In this equation, I is the current, R is the resistance, L is the inductance, and E is the electromotive force (voltage).

A) Solve the differential equation given a constant voltage $E_0$

B)Use the result of Exercise A) to find the equation for the current if I(0)=0,$E_0$=110volt, R=550 ohms, and L=4 henrys.
When does the current reach 90% of its limiting value?

Answer:

I am trying to answer these questions. But if any member knows the answer he may reply.

2. ## Re: Differential equation for electrical circuit Originally Posted by Vinod $L\frac{dI}{dt}+RI=E$

In this equation, I is the current, R is the resistance, L is the inductance, and E is the electromotive force (voltage).

A) Solve the differential equation given a constant voltage $E_0$

B)Use the result of Exercise A) to find the equation for the current if I(0)=0,$E_0$=110volt, R=550 ohms, and L=4 henrys.
When does the current reach 90% of its limiting value?

Answer:

I am trying to answer these questions. But if any member knows the answer he may reply.
Divide the equation by L and use the integrating factor method to solve the DE. Have you studied that?

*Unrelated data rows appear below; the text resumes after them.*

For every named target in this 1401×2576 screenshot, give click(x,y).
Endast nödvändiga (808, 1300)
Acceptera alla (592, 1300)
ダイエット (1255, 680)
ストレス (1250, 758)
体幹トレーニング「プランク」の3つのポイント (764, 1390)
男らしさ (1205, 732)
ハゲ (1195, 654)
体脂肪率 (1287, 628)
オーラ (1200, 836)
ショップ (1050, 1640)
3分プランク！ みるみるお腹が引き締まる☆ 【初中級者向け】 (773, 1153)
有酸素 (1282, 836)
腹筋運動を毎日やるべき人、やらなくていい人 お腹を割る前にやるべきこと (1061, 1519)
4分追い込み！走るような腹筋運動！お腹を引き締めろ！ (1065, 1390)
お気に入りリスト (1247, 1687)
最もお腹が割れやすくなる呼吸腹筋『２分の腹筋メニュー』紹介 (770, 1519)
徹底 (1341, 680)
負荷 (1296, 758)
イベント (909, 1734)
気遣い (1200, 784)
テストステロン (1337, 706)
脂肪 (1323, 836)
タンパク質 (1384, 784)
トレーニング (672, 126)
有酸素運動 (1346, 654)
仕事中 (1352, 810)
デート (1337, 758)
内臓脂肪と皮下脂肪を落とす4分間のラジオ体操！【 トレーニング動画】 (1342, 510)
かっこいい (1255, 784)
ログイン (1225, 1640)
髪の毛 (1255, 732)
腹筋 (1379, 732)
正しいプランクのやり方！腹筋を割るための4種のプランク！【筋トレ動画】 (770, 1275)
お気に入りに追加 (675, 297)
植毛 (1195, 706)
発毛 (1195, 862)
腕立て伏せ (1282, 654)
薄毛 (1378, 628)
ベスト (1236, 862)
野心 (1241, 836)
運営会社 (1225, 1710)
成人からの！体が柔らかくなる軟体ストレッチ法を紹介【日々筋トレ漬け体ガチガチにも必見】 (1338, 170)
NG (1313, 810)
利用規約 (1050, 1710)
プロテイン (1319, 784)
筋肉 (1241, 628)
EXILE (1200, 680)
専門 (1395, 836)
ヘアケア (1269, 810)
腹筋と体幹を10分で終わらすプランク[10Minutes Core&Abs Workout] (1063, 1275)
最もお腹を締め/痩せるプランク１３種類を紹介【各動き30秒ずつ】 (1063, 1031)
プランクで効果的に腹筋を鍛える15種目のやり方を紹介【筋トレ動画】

3. ## Re: Differential equation for electrical circuit

From $\displaystyle L\frac{dI}{dt}+ RI= E$ we have $\frac{dI}{dt}= \frac{E- RI}{L}$. We can separate that as $L\frac{dI}{E- RI}= dt$.

Let u= E- RI so that $du= -RdI$, $dI= -\frac{1}{R}du$. Now we can write the equation as $-\frac{L}{R}\frac{du}{u}= dt$, $\frac{du}{u}= -\frac{R}{L}dt$.

Integrate both sides to get u as a function of t. Then go back to I.

4. ## Re: Differential equation for electrical circuit

Hi,
$Ie^{\frac{Rt}{L}}=\frac1L\int e^{\frac{Rt}{L}}*E_0$

What to do next? What is the value of $E_0$ ?

5. ## Re: Differential equation for electrical circuit

Hello, By integrating both sides of equation, I got $ln u= \frac{-Rt}{L}$.So E-RI=$\frac{-Rt}{L}$ Is this a general solution to this problem?

6. ## Re: Differential equation for electrical circuit

Hi,
Please read $e^{\frac{-Rt}{L}}=E-RI$

7. ## Re: Differential equation for electrical circuit Originally Posted by Vinod Hi,
$Ie^{\frac{Rt}{L}}=\frac1L\int e^{\frac{Rt}{L}}*E_0$

What to do next? What is the value of $E_0$ ?
Vinod, you need to quote the post to which you are responding, and then you need to show your steps. I assume this is in response to my post #2. But you have some arithmetic error and the constant of integration should be added, not multiplied. What happened to the $E$? Then you need to solve for $I$. Please check your work and show your steps.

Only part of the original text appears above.